#### [Tasks]
**a)** In the passage on getting dirty to feel calmer, list the example locations given for labeling collected soil samples.
**b)** Reproduce verbatim the section of the passage on getting dirty to feel calmer that opens with the words containing "Toddlers: Have you" and closes with "their heart's content.".

#### [Source passage]
#####
3 Ways to Get Dirty to Feel Calmer (for toddlers, children, and teens)
Toddlers: Have you ever met a toddler who doesn't love getting their hands dirty? Nurturing very young children's Secure & Calm Heart-Mind quality through some hands-on mud play is simple, messy, and fun. Set up a "mud kitchen" in your backyard: install an old play kitchen, sand tray, or low table outside and furnish with cast-off pots, pans, ladles, and other kid-safe kitchen ware. Then just add water (or wait for it to rain!), pour in some sand and dirt, and join your toddler in making marvelous mud-pies and sand-wiches to their heart's content.
Children: Children as young as 4 or 5 can take an active role in planting a simple wildflower garden. When safe and suitable, work with your bare hands rather than tools in order to reap the benefits of soil on the skin. Clear a suitable patch of dirt from weeds and debris. Ensure it will receive lots of sun. Add a layer of fresh topsoil, mix in some compost, and follow the directions on your seed package for planting seeds. Wildflowers grow easily and plentifully, so you shouldn't need to be too careful - sometimes you can just scatter them freely. Water well and with care not to wash away your seeds. Keep to a regular watering routine, wait, and watch as your plot is transformed into a sea of colour! (bonus points for choosing flowers to represent the colours of all 5 Heart-Mind qualities!).
Teens: Appeal to teens' sense of adventure by spending time together in wild nature, such as the mountains or forest. Plan a family hike or an outdoor adventure field trip. During water or rest breaks, encourage youth to get curious about the ground under their feet. What does the soil feel like rubbed between two fingers? Is it grainy like sand? Soft like flour? What about the colour or wetness? Are their pebbles or leaf fragments within it? Living things? This activity is as much a mindfulness exercise as it is a science one. Bring along glass jars or ziplock baggies to take soil samples, label them with the location they were collected from (eg. near a stream, in the alpine, under a thick grove of trees), and bring them back to the home or lab for closer examination.
A 2016 study from Germany found that injecting mice with Mycobacterium vaccae prevented them from experiencing certain negative effects of stress, such as fear- and anxiety- related behaviors, and even colitis. The researchers concluded that this bacterium could potentially be used in the prevention and treatment of anxiety, depression, PTSD, and other disorders that are linked to inflammation.
#####
#### [Dataset excerpts]

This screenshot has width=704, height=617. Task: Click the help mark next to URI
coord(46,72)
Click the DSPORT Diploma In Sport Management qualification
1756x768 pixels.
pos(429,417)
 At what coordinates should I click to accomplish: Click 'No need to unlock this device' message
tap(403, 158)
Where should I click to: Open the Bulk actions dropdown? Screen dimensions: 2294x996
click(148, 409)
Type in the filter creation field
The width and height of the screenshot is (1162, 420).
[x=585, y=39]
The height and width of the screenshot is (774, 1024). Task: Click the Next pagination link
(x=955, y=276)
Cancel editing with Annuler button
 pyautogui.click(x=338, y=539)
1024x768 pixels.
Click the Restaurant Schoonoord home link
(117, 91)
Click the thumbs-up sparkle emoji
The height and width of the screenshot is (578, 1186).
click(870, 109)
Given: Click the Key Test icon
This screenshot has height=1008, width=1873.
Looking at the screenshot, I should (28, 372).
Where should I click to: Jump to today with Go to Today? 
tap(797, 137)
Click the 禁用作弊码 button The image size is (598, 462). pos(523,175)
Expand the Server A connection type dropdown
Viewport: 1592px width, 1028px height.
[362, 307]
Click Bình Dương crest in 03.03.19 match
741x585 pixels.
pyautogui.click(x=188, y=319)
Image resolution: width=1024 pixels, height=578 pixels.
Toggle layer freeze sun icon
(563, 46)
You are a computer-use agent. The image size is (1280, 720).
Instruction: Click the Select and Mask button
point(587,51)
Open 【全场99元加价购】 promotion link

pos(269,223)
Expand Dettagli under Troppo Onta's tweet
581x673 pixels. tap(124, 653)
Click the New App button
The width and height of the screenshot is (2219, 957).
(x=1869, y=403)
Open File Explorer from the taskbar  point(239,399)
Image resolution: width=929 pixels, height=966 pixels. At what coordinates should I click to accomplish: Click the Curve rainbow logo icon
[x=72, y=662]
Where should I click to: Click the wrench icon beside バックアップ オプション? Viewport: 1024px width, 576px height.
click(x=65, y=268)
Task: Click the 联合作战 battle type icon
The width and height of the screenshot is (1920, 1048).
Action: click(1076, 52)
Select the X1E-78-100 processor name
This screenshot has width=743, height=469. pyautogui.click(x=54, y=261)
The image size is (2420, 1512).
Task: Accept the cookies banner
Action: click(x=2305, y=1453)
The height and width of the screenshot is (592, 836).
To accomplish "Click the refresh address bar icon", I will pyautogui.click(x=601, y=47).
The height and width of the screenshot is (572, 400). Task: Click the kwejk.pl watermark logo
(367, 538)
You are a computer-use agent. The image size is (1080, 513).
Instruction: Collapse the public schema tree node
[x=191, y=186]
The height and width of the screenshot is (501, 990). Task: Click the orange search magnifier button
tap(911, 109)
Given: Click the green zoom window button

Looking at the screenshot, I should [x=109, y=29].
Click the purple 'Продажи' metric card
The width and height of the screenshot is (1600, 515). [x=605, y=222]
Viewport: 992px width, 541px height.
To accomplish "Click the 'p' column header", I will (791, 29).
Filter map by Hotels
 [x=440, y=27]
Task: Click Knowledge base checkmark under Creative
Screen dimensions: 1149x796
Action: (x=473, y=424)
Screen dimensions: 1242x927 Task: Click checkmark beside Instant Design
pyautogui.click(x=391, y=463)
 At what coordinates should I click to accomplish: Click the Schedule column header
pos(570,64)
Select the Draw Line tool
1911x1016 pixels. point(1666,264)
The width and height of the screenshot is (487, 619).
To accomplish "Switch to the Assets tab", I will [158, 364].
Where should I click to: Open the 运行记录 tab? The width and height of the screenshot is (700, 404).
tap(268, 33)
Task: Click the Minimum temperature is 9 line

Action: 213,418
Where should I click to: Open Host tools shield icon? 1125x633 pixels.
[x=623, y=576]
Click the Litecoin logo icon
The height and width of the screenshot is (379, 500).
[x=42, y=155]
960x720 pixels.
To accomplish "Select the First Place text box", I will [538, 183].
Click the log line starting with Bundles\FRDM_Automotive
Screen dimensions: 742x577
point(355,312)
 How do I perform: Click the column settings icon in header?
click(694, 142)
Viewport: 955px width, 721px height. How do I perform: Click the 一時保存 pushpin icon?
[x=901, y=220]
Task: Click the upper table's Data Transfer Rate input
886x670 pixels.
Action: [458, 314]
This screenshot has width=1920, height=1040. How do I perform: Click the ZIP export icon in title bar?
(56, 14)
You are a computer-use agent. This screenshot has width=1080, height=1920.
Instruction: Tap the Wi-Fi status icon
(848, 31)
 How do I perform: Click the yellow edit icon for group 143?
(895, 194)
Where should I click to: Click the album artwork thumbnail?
#####
#### [Responses to the exercise]
**a)**
- near a stream
- in the alpine
- under a thick grove of trees

**b)**
Toddlers: Have you ever met a toddler who doesn't love getting their hands dirty? Nurturing very young children's Secure & Calm Heart-Mind quality through some hands-on mud play is simple, messy, and fun. Set up a "mud kitchen" in your backyard: install an old play kitchen, sand tray, or low table outside and furnish with cast-off pots, pans, ladles, and other kid-safe kitchen ware. Then just add water (or wait for it to rain!), pour in some sand and dirt, and join your toddler in making marvelous mud-pies and sand-wiches to their heart's content.